Focus Areas for a Data Governance Board
A data governance board is a group of people who work together to develop an organization’s policies and practices in order to treat data as a strategic asset. The following represents a collection of topics that this group should consider supporting, executing, and/or developing policy around. Not all topics will apply to every organization, and it’s unlikely that more than a few can be done in parallel. The collection below is not in any particular order.
Organizational Capacity
These topics help you focus on the people in your entire organization, ensuring they have the valuable skills to help solve challenges and use data effectively.
- Governance Committee Participation. Although a governance group can have many members, a core team that includes a delegate of the chief executive, a lawyer, an information technology professional, and a geospatial information systems professional help ensure that a large number of the data governance efforts can be accomplished.
- Hiring and Retaining Talent. Work with hiring managers to ensure potential employees who need to work with data are properly screened for appropriate skills and, if necessary, security clearances.
- Partnerships. Identify and connect with outside organizations to help increase the value of internal data by getting their assistance with the data collection, analysis, and decision making.
- Stewardship. Identify key individuals within your organization who are responsible for maintaining data which is needed to conduct business and ensure they are included when it comes to conversations about the data they take care of. Every major data asset (see “Inventory,” below) should have a data steward.
- Staff Skills. A small investment can go a long way when staff are trained in data skills. Begin by assessing the current state of employee skills. Then, develop and execute a plan to increase their experience and expertise, even if it means using free online video tutorials.
Data Management
These topics help you focus on the data within your organization and optimize it to provide the greatest benefit.
- Inventory. Perhaps the most important aspect of treating your data as a strategic asset is knowing what you have, where it is, and who maintains it. Many other data management activities depend heavily upon this knowledge.
- Risk Management (Security & Privacy). Develop or leverage an information classification policy to begin understanding what data can be public and what data can put the public (or your colleagues) at risk if it were widely available.

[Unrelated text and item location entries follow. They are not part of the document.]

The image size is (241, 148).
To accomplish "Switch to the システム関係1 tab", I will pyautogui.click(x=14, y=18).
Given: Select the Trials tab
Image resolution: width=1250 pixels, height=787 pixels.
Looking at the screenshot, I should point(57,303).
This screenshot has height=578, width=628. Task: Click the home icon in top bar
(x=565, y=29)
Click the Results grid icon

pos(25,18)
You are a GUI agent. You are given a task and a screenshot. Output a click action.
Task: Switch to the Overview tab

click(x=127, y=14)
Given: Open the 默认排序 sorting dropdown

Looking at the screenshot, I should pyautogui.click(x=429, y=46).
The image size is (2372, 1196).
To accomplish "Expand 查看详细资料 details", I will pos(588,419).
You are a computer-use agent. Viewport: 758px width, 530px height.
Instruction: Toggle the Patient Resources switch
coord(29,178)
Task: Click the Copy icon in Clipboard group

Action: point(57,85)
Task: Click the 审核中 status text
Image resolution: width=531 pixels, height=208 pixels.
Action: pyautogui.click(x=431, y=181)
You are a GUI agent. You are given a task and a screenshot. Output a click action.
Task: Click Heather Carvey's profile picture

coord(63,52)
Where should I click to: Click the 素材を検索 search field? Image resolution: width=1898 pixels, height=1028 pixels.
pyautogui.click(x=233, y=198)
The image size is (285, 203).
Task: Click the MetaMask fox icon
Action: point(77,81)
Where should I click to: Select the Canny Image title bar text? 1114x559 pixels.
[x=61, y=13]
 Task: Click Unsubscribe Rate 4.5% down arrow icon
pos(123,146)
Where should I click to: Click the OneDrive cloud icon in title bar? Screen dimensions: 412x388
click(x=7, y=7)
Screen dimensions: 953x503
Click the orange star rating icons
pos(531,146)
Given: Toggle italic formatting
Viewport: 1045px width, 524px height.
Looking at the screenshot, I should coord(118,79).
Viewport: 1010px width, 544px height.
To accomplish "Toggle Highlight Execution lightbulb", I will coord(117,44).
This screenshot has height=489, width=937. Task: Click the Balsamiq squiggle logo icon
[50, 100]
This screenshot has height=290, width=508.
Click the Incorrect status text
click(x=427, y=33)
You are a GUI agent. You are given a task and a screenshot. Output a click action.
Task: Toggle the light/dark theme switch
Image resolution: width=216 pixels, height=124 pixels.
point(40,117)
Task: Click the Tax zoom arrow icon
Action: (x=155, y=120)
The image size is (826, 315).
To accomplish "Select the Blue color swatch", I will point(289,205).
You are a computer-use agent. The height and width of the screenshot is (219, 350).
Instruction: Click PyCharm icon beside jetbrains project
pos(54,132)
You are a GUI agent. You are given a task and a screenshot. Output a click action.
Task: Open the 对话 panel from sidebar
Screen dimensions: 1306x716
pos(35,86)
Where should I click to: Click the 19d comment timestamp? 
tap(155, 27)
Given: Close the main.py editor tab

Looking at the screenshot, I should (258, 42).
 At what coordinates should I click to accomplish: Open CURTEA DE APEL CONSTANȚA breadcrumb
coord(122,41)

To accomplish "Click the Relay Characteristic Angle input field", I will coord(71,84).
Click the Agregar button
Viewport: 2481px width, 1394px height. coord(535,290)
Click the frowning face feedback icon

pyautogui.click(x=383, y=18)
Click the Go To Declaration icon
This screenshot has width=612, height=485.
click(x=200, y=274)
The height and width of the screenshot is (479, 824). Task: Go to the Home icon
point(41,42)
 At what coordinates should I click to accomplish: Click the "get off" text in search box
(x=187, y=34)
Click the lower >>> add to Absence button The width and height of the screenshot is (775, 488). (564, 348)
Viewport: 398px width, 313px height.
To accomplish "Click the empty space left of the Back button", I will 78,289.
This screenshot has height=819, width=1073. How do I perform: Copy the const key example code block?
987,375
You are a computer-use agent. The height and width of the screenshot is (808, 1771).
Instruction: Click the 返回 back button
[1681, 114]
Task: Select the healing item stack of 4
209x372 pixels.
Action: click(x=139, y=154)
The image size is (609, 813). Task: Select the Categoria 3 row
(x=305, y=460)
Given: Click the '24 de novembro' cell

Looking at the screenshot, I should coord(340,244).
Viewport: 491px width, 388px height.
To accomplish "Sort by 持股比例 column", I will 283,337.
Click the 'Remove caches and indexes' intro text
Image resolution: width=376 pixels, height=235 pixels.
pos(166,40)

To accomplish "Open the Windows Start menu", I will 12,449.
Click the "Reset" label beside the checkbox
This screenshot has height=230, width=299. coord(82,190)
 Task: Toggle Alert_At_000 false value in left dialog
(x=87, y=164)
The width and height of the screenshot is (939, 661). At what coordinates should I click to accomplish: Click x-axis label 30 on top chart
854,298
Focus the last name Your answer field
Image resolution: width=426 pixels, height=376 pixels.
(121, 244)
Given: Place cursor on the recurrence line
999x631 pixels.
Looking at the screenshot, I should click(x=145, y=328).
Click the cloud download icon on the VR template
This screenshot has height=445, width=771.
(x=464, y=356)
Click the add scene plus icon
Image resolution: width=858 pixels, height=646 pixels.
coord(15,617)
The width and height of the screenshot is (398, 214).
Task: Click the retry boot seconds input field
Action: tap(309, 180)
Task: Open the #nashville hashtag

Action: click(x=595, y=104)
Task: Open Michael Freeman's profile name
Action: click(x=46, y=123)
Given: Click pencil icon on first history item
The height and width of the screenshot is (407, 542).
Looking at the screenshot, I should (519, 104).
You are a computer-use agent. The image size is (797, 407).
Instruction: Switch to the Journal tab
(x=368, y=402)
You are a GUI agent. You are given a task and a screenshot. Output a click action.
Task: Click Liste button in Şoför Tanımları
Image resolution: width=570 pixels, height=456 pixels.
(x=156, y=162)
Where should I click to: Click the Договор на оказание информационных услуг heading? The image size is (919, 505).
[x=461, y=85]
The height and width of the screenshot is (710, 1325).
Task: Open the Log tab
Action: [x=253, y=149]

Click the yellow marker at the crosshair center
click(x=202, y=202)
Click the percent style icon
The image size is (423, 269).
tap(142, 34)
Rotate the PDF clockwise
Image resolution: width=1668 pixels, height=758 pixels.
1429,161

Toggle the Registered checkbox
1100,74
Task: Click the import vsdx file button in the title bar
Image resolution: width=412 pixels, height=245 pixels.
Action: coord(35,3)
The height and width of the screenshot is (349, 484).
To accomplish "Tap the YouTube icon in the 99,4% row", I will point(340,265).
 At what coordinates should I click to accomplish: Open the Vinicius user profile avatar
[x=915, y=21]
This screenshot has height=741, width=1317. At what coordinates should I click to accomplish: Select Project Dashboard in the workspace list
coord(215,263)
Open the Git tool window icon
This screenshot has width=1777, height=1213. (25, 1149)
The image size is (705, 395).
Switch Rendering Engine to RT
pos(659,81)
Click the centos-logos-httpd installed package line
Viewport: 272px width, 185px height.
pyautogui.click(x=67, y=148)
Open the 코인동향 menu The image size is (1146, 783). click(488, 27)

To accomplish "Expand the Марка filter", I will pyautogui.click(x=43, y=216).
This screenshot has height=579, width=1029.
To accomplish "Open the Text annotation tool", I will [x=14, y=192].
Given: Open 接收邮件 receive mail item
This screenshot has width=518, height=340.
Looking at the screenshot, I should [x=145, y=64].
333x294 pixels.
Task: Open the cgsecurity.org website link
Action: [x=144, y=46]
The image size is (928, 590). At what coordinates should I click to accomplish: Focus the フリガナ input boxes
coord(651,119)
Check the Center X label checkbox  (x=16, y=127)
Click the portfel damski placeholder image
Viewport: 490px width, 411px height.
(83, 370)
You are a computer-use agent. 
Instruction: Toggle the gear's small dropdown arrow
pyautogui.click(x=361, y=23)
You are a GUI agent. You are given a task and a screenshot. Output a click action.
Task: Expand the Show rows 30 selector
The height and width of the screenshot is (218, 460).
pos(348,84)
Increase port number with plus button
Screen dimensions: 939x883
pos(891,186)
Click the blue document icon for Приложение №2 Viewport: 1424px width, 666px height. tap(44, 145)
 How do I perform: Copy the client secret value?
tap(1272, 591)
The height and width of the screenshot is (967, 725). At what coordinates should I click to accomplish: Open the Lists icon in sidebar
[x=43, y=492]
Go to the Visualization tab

This classification scheme informs a variety of technical mechanisms to protect the data and also helps you react appropriately to inevitable breaches.
- Quality & Standards. Undertaking efforts to improve quality makes data more consistent, trustworthy, and reliable. Standardizing data (e.g., how addresses are stored) makes it considerably easier to connect data from multiple sources together. Both of these aspects make analyses and decision making exponentially more effective.
- Disaster Recovery, Archiving, & Retention. Ensure that plans and practices are in place for backing up, restoring, and storing data for long periods of time. This helps your data-dependent organization stay operational in a crisis and in compliance with statutory requirements.
Data Access
These topics help you focus on where and how data is stored, and who in your organization (and beyond) has access to it.
- Infrastructure. Identify the mechanisms by which data is collected, stored, and maintained to help in standardizing best practices and technologies across your organization.
- Internal Access. Improve internal access by identifying needs for data access, especially between different departments or divisions. Then implement tools and provide training to ensure that staff can collaborate effectively.
- Public Access & Engagement. Public access to non-sensitive data will help increase trust, support dashboards, and enrich relationships with partners outside of government. The data governance group directs these efforts and ensures they are aligned with strategic priorities.
- System Integrations. Enable data to flow between different information systems. This work requires extensive coordination and planning. It benefits greatly from a group who has a solid understanding of your organization’s array of technologies and data.
- Warehouses and Lakes. Beyond system integrations: plan, implement, and maintain large-scale data stores that are used for reporting and/or analytical purposes. Coordinate separate efforts that may be underway in different agencies or departments.
Problem-Solving
These topics help you focus on using data as a strategic asset to achieve the objectives of your organization. They become significantly easier when activities in the other sections above have been completed.
- Outcomes & Prioritization. The solutions for many challenges can involve the use of data. Staff focused on this type of problem solving are often overwhelmed with demand, so managing this work across the organization helps focus on important successes and set expectations for those who may be delayed.
- Performance Analytics. Although organizations may often have a dedicated person to lead performance measurement efforts, many of the individual measures can be drawn from data sources across the organization. Key organizational decisions are often made when reviewing performance information, so ensure it is of the highest possible quality.
- New Initiatives. New or re-engineered business processes will have new data needs. Use these opportunities to align transformative changes with your organization’s strategic ownership of data. Ensure procurement contracts have language that empowers your organization to own and use its own data.
- Analytics, GIS, & Data Science. Establish a distinct team or identify existing talented individuals who can dig deeply into your data to identify opportunities for improvement. These projects are generally started off as experiments, though it’s quite common for them to be continually used in service of improved efficiency, better prioritization of issues, and so on.